AI-enhanced DSP for wireless communications

Wireless systems are designed combining analog front-ends and digital baseband or physical layer (PHY) processing. Traditionally, PHY DSP blocks are created by expert knowledge from communications theory based on how the system behaves and how signals should be processed. This can include filters, FFTs, modulation, coding, multiple-antenna operations, hardware non-ideality compensation and a few other blocks.

More recently, artificial intelligence has been appearing across many domains. In some fields it can lead to solutions un-attainable by expert models, while in other fields it simply cannot improve the performance of traditional solutions. Among many other domains, AI or ML-based solutions are also being investigated for PHY processing.

In this PhD, you will take a critical look at those developments.
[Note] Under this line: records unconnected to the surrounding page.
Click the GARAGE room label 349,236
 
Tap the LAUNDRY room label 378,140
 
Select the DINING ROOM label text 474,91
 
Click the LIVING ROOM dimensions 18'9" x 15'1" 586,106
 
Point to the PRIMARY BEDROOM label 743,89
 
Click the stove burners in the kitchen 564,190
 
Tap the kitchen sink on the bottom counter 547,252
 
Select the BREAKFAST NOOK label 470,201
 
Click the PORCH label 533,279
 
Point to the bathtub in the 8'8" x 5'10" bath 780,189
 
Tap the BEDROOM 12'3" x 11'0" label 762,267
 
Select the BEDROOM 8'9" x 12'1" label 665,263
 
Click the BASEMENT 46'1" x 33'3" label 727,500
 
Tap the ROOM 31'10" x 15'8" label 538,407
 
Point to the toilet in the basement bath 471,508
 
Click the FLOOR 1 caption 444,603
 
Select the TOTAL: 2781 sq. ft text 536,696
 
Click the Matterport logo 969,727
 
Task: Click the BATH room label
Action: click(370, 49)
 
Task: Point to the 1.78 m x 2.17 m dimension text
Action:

By extensively reviewing the recent state-of-the-art on ML-based PHY solutions, you will identify the most promising blocks where AI solutions have the potential to out-perform traditional approaches - either in performance or in complexity - but also clarify which components cannot be improved, based on understanding performance and complexity bounds for the different approaches.

Typically, AI-based solutions are more relevant for non-linear problems, hard-to-model behaviors, or when known solutions have excessive complexity due to the problem size. You will refine those criteria, identifying relevant domains for AI-enhanced PHY. They could come from non-ideal hardware effects, interference between multiple systems, complex mobile multi-path environments, or other sub-problems.

In a second phase, you will select a few DSP blocks where AI-based approaches are most promising from this analysis and propose new designs able to out-perform traditional solutions. You will develop and test AI-based solutions for those components, assess their benefits based on extensive and realistic end-to-end simulations, and optimize them for the best performance/complexity trade-offs. By doing so, you will enable hybrid PHY implementations combining traditional and AI-based blocks for the best overall performance.

You will be part of a large imec community working on the research, implementation and prototyping of future communications systems with experts in wireless communication, signal processing, digital, analog and mm-wave design, and machine learning. This is a unique opportunity to develop innovative, multi-disciplinary technology and shape future wireless networks. You will publish your research in top-level journals and conferences.